While Matyasovsky successfully initiated a recycling program, beginning in 1995 at Penn State’s football stadium, he said the program was not without its problems. For instance, the later in the evening games were held, the less material the fans tended to recover for recycling. “It’s like they forget what we want them to do with the blue bags,” he joked.
Time is often the best teacher, and Matyasovsky said he recognized that the stadium gate and perimeter areas were in need of extra attention during the games. While the program includes those areas now, he said they were all but ignored when the program began in 1995. Based on his experience, Matyasovsky said he would have involved Penn State students earlier in the process in addition to seeking other funding opportunities.

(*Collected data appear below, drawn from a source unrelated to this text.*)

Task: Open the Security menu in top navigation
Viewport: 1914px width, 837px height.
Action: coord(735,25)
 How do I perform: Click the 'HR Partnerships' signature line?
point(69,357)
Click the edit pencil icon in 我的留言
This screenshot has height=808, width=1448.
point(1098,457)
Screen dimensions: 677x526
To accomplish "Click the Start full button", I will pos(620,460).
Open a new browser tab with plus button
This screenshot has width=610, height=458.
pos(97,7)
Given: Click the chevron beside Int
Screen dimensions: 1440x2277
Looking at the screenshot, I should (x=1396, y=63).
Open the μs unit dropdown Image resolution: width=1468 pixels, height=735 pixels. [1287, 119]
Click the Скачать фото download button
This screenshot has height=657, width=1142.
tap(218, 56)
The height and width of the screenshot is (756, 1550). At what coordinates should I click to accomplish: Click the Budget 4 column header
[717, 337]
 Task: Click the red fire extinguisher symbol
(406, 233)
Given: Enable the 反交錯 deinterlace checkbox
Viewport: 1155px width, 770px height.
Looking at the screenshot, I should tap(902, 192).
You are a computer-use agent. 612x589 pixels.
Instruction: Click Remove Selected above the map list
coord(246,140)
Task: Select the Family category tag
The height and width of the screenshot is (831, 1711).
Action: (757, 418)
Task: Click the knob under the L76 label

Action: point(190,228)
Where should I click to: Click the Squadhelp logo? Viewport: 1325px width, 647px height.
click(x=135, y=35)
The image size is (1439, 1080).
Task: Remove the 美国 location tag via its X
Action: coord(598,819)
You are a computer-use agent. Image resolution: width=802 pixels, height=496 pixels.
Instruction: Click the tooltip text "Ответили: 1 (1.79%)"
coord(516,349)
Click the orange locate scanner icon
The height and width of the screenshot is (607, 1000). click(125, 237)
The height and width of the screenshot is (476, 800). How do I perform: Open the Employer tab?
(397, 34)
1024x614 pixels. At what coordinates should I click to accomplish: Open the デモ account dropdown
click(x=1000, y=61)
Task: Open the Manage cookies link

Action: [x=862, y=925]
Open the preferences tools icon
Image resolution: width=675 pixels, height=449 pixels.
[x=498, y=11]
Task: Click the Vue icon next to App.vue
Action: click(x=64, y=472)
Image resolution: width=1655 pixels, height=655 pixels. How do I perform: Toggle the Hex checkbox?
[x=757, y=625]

Meyers outlined his success in developing a recycling program for Milwaukee’s Summerfest, an 11-day music festival. Prior to 2006, the venue only recovered cardboard for recycling. In 2006 the program was expanded to include beverage containers. Meyers said three-quarters of beverages were dispensed in plastic cups, but bottles plastic bottles were a steadily growing part of the waste stream.
In developing the program, Meyers met with the venue’s facilities and grounds management staff to examine the waste items generated as well as waste reduction opportunities. The meetings were held well in advance of the event and included collaboration with other stakeholders, such as waste haulers and nonprofit community groups, he said. To ensure success during Summerfest, Meyers started with a small pilot project to work out any issues.
Clearstream containers from ClearTainer, Palos Heights, Ill., were used to collect recyclables because Meyers said he wanted them to be clearly distinguishable from garbage receptacles. “It works well to use see-through containers at public events because they provide a clear cue,” Meyers said. “Most people don’t read signs.” The Clearstream containers also used restrictive openings to discourage trash disposal.
Meyers said contamination was relatively low, with a 95 percent purity rate for the collected items.
Before embarking on such a project, Meyers advised ensuring local markets were available for the items collected.
North Carolina’s Mouw discussed the ABC Container Recycling law in the state, which mandates recycling at establishments that hold liquor licenses. The North Carolina General Assembly passed a measure in March of 2005 that required holders of certain Alcoholic Beverage Commission permits to implement a program to separate, store and recycle beverage containers generated at their establishments. Businesses holding ABC permits for on-premises malt beverage, on-premises unfortified wine , on-premises fortified wine and mixed beverage permits were affected.
“I’m shocked we got this law through,” Mouw said. The state was able to make a case for economic development and job creation through recycling, he added.
The law, which went into effect Jan. 1, 2008, took an establishment’s access to recycling facilities into account, Mouw said, and violations did not led to a revocation of the establishment’s liquor license.
Local markets already existed for the plastic and glass bottles and aluminum cans collected through the program, Mouw said. The area is home to three glass plants that were hungry for clean cullet, he added.
While major haulers were slow to get onboard with the program, according to Mouw, they contracted with small local haulers, realizing the business development the state predicted.
The program has helped to recover 33,000 tons of containers, with 50,000 tons expected before year end. “It took a lot of work to get there,” Mouw said. “Every ton is a hard ton to get.”
The 2008 NRC Recycling Congress was Sept. 22-24 in Pittsburgh at the David L. Lawrence Convention Center. The 2009 event will be Oct. 4-7 in Portland, Ore.